Is it possible that the post-Brexit trading and other sector malaise in the biotech sector is valuing the companies so low that their future drug pipelines are being valued at almost zero?
RBC’s Michael Yee and his team believe that the post-Brexit volatility and other value-destroying risks have effectively valued some of the major biotech leaders’ future drug pipelines at almost zero. That would mean that the biotechs are valued just for existing drug franchises and their respective earnings and revenues.
When investors hear things like this, it is understandable that they may want to load up. It is important to understand exactly what the RBC team is highlighting and expecting.
RBC countered that notion and was quick to say that this is not calling a bottom. Yee even said he expects that biotech valuations will likely remain suppressed for the rest of 2016.
The problem here is that volatility and valuation discounting like this rarely disappears overnight. There is the ongoing risk of the political pendulum on drug prices and negotiation for future pricing. That could all keep a cloud over the sector, so any investors thinking they are getting a free call option or warrant on the top biotech stocks better understand that this could take quite some time to pan out.

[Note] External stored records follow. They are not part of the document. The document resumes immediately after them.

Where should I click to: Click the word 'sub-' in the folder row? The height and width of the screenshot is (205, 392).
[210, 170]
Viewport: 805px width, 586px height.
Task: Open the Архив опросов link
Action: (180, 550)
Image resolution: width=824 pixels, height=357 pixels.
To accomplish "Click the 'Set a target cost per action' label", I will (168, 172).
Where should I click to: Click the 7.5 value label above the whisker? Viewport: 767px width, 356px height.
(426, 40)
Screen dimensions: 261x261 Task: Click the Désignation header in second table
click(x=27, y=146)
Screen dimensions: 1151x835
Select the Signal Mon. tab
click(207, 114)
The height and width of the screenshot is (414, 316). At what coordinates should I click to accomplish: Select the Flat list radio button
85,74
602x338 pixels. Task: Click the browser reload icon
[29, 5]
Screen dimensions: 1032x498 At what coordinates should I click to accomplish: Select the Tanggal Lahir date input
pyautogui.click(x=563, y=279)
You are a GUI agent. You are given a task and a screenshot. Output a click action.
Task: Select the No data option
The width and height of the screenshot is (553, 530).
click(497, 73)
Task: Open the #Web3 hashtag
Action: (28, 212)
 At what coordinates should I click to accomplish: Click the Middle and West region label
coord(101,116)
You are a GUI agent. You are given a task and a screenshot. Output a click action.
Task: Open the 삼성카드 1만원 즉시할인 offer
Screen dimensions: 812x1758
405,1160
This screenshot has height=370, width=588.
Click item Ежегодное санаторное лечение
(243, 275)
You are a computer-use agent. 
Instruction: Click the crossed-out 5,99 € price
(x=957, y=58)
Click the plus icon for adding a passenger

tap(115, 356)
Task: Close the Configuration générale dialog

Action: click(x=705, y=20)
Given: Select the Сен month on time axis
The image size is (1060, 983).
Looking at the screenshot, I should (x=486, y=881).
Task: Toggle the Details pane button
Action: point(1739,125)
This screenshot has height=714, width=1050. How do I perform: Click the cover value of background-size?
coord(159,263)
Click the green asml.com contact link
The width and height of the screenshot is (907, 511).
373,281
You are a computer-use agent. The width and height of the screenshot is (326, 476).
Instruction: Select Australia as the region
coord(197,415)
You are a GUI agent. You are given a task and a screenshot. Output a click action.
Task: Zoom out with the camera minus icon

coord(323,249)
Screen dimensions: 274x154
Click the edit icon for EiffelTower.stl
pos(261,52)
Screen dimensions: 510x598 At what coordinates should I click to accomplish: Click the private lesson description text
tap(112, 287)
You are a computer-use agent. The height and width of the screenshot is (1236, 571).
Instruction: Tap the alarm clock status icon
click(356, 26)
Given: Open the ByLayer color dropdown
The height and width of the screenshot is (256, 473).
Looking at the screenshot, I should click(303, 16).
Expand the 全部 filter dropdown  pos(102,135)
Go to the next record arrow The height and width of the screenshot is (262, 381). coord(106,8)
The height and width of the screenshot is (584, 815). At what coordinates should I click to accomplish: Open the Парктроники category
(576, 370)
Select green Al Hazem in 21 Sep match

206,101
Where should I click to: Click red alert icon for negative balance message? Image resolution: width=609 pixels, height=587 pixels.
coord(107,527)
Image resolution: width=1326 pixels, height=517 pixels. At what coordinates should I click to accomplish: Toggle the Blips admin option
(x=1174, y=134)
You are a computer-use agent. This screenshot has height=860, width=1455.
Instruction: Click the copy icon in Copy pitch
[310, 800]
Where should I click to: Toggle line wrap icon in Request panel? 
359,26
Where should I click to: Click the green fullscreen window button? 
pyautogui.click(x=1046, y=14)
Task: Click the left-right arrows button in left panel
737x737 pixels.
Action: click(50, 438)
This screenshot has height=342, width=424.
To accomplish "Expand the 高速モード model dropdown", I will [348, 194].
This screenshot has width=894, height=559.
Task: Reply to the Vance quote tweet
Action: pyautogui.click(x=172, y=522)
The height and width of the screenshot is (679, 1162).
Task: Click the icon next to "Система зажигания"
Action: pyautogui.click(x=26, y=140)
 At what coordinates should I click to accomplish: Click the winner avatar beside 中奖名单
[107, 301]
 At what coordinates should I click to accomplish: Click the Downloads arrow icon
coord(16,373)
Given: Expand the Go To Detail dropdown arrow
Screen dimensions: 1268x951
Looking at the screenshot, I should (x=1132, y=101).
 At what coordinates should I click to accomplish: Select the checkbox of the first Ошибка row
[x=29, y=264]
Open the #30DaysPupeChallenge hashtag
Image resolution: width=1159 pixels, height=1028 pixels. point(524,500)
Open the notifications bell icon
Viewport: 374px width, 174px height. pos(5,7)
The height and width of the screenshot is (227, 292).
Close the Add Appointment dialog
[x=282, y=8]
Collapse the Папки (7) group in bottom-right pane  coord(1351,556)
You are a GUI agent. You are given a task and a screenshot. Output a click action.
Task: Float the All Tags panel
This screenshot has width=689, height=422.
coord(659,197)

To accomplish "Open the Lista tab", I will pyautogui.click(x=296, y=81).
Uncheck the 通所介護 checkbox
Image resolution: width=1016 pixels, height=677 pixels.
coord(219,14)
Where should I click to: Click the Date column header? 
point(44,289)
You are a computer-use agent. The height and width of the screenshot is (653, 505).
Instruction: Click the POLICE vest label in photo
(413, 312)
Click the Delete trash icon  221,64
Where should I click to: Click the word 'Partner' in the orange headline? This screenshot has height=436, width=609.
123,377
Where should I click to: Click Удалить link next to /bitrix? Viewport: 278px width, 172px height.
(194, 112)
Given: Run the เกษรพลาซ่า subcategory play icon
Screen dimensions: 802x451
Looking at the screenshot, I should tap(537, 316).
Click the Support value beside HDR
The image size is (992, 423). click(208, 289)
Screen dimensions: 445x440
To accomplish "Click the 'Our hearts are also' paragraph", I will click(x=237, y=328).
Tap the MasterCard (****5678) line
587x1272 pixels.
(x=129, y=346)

24/7 Wall St. also added in trading data and consensus data from Thomson First Call to show what sort of growth may be seen ahead.
Amgen Inc. (NASDAQ: AMGN) was given a no-pipeline valuation range of $135.00 to $145.00 by RBC, versus a $146.00 current share price.
Amgen’s market cap is $110 billion, and it has a consensus analyst price target of $185.31 and its 52-week range is $130.09 to $181.81.
Amgen’s revenue was $21.66 billion in 2015 with earnings at $10.38 per share. Its consensus analyst targets for 2017 are $ 23.3 billion in revenues and $12.15 in earnings per share.
Biogen Inc. (NASDAQ: BIIB) was given a no-pipeline valuation of roughly $225.00, versus a current share price of $228.00.
The company, which was still recently called Biogen Idec, has a consensus analyst price target of $336.33; and its 52-week range is $223.02 to $412.24. Its market cap is now just $50 billion after having fallen so much.
Biogen’s 2015 revenue was $10.76 billion, with earnings at $17.01 per share. The consensus analyst estimates for 2017 are $11.85 billion in revenues and $20.14 in earnings per share.